■ **PROBLEM**:
Reproduce every line of the material below, including the requests, and multiply each coordinate in the answers by 1.35, rounding to whole numbers with halves rounded up. Keep all numbers in the requests unchanged, and omit the pictures from your output.
— BEGIN ROWS —
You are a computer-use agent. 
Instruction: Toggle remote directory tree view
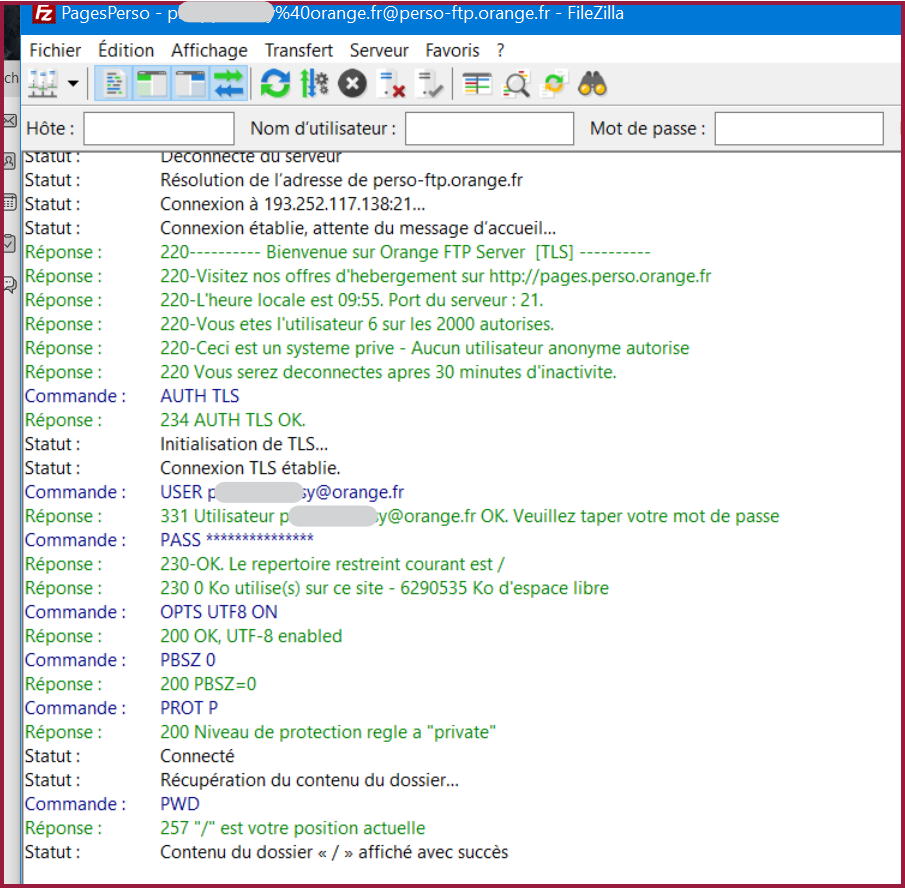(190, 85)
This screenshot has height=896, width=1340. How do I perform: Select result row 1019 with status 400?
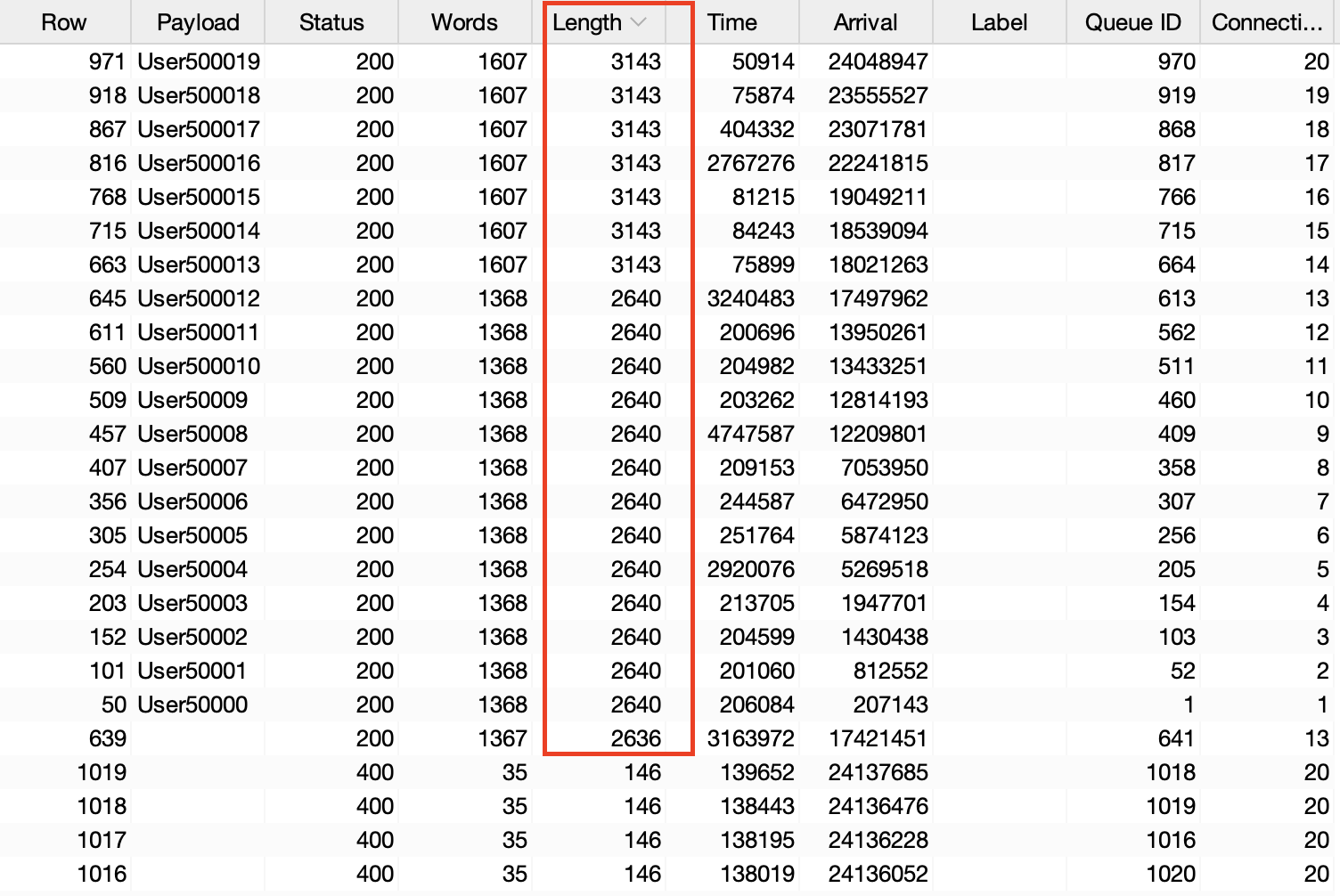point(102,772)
— END ROWS —
■ **FINISHED EXERCISE**:
You are a computer-use agent. 
Instruction: Toggle remote directory tree view
(257, 115)
This screenshot has height=896, width=1340. How do I perform: Select result row 1019 with status 400?
point(138,1042)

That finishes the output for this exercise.